The key benefit of this model is boosting the overall conversion rate on the page. In one-tier model, there’s too much decision-making in “purchase or not.” In three-tier model, there’s too much decision-making between a wide range of options. Here, the decision is a no-brainer.
While doing that, this method helps you pull off any price tag you want. You don’t need tiers anymore because you’re selling the premium package 95—98% of the time.
Anything that represents the third choice needs to be transferred into the next product in your product ladder. I’m looking at you, the infamous third book tier with the consulting component!
Sean says says the method works wonders for all their products at Psychotactics. Let’s see what they serve as a bonus.

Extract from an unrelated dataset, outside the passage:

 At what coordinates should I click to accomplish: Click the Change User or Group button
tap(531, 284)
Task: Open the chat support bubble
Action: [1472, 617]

The last bonus is, essentially, half of the course! Before exploring these examples I thought that bonus needs to be highly attractive — “but not too much.” What I see now: you can’t go overboard with the bonus.

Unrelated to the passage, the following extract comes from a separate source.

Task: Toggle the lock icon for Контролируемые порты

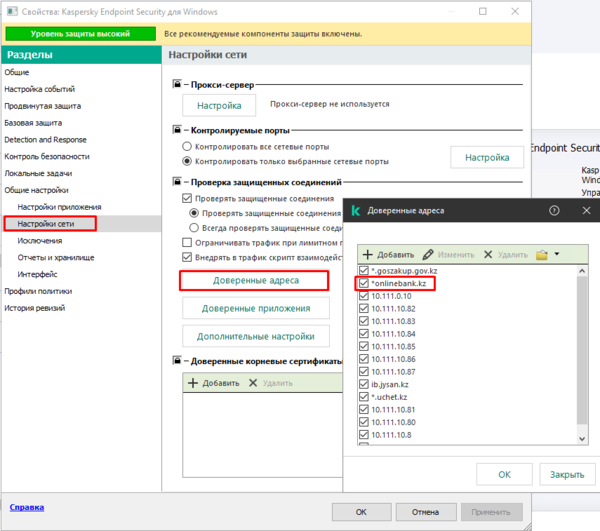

But I still have a couple objections. Way less than I had on day one, though.
Objection 1. I feel sorry that my low-budget users don’t have a chance to buy the cheap option.
Objection 2. WIth consulting, it breeds certain inconvenience, because the number of products doubles or triples. It gets hard to make up names and value propositions for them. That’s my personal impression from multiple chats that I had with other consultants at DYFConf. For example, a single product with S/M/L volume options needs to be transformed into three products (each with its own bonus setup).
We also discussed the Yes-Yes method applied for SaaS. I have hard time seeing it in a traditional SaaS pricing grid, but it can be served as two upgrade options when the trial is over. That’s what Sean suggested when I asked him about it.
Now let’s compare this setup with the classic 3-tier model.
Ryan Delk gave a presentation at MicroConf 2014 and summed up the data on Gumroad’s best-selling products. He recommended three tiers, priced at X, 2.2X, and 5X, which became the gold standard for both infoproducts and software.
The trick here is in bracketing. The third tier serves as a “limousine” option, making others seem less expensive (and often has a consulting component for that). Then the customer can make a choice between the first and the second package according to their needs and purchasing habits.
Here’s a screenshot from Gumroad which shows this distribution for my latest book, The UI Audit. The totals are skewed because of free copies and discounts, but you get the idea.
One of my strategies was generously giving away 39% and 29% discount codes all around the internet. When a person gets a 39% discount, they actively contemplate the more expensive second tier. Now it costs almost like the basic tier before the discount, which speeds up the deal. (Giving it a second though, am I unconsciously doing the same 15% trick?)
Here’s a nice article by Nathan Barry explaining the 3-tier model in more details.
With the 3-tier model, customers get “real” choices. The main benefit: they might pay you significantly more right now — 2.2X or even 5X — if they feel so. But I see how that might steer them away from purchasing entirely, and lower the conversion rate.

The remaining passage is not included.